[Cube] Needed: OS X Digital "Graph Paper" Program

George Pepper pep27 at mac.com
Fri Jun 17 19:18:52 PDT 2005


I'm glad Excel works for you.  It's evidently a very popular program with business people judging by it's ubiquitous presence on virtually every PC on the planet.  However, it sure stinks if all you want to do is draw a graph in an intuitive manner by grabbing a virtual writing instrument and dragging it across the template.

The reason I get disgusted with some software vendors, not just MS but they are the worst hands down, is that software engineers have been working with graphical user interfaces for what, twenty years now?

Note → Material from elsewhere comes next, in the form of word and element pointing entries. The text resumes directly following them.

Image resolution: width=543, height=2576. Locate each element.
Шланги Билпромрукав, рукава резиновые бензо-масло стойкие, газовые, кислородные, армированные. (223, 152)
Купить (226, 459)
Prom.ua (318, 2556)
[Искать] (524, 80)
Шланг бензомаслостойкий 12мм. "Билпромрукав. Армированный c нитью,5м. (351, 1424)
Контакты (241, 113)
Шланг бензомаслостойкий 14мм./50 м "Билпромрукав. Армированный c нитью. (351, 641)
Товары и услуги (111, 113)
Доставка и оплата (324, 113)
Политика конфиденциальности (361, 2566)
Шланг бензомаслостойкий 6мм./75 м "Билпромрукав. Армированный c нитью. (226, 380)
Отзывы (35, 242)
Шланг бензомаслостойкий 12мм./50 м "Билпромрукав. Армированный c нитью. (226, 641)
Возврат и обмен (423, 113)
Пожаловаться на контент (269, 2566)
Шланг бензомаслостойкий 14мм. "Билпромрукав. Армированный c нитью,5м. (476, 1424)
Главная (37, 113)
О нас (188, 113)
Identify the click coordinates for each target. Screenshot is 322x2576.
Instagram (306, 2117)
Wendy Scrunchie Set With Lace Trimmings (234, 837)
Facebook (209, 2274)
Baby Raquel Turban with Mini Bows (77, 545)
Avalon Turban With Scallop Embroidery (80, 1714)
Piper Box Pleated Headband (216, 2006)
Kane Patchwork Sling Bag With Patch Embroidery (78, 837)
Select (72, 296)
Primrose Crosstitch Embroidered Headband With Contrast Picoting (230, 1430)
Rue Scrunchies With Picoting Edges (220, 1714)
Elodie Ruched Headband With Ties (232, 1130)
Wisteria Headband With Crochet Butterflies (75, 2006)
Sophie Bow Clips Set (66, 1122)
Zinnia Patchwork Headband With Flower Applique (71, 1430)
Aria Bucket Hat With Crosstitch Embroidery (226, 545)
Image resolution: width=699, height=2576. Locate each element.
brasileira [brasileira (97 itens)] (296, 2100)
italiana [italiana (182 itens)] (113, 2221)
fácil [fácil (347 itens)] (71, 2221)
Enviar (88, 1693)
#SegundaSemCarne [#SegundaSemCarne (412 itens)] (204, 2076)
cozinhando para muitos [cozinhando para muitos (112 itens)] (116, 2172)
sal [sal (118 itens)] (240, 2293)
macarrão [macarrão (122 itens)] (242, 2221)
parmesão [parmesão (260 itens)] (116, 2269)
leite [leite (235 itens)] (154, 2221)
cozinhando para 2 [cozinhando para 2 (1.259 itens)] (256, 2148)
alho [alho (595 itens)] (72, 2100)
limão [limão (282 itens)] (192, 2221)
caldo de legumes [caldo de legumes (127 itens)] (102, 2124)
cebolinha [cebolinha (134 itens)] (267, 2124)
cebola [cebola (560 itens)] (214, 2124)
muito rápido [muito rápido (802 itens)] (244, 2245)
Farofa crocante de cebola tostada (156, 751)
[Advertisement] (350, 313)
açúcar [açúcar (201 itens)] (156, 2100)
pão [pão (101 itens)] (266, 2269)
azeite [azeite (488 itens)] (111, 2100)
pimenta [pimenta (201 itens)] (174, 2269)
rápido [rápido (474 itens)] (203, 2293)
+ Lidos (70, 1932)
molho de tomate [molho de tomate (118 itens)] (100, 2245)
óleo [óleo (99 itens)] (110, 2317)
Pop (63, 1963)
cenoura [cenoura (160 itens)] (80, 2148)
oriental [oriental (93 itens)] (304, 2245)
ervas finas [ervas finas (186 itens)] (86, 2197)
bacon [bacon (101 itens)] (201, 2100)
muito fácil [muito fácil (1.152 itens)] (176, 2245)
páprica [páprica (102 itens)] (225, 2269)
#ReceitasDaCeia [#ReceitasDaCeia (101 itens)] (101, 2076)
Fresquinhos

And I have personally gone from a Timex-Sinclair, to a Commodore 64, to a TI 99-4A, to a Synclavier Digital Music System (It used a VT-100 with a 640K graphics card), to a 486DX-33, to an old PowerBook and Newton 130 combo, to the Cube/Xserve/TiBook/iBook/iPod/Airport network I have now.  I was willing to read three phonebook-sized manuals back in the Synclavier days in order to learn how to use that system, but by now there should not be a single slip of paper with any software except the registration card as far as I'm concerned.  Memory has gone from 64K to over 1GB but do we have useful and interactive help menus with all this "fat-ware" we run today?  Nope. How hard could it be to simply have the Help button give a text box that starts out "How do I..." and fill in "draw a graph" and have it explain the process?  Surely if the software is so all powerful it ought to have a useful help function versus just showing you a table of contents.  Some help menus even have to connect you to a website to work!!!  I'm sorry, but that's ridiculous for a program that takes up an entire CD-ROM or even a DVD-ROM!

Last bash at MS:  I'm a guitarist so sometimes I download ASCII TAB's of transcriptions off the internet to add peices to my performance set (I'm a solo guitarist and perform at least two nights per week, sometimes up to five).  I could not for the life of me figure out how to keep Word from distorting those into a non-ASCII format.  Interestingly, if I paste them into TextEdit they don't get distorted; they remain in the ASCII format.  So, from the practical standpoint of MY PERSONAL PERSPECTIVE, the cheesy little TextEdit program is INFINITELY superior to Word simply because it behaves logically and what you paste into it is exactly what you get back.

And, IMVHO, a graph program that allowed you to set boxes per inch and worked as intuitively as Paint would go over very well, judging by the fact that there seem to be a TON of graphing programs but none of them will allow you to simply draw your own versus entering a formula or some such nonesense.

Pep

On Friday, June 17, 2005, at 06:20PM, atoa <atoa at krak.net> wrote:

>I'm sorry, but Excel does work exactly as I described. It does not, never 
>did, and one hopes, never will, act like Mac Paint.
>
>It is a spreadsheet program. It was not designed to print graph paper with 
>marks on it, but it does do it pretty well if you take the time to figure 
>out how to use it, rather than just rail about it.
>
>Hate Microsoft all you want, but Excel is an excellent program, and has 
>been since I started using it (in the form of Multiplan) on my 128k Mac.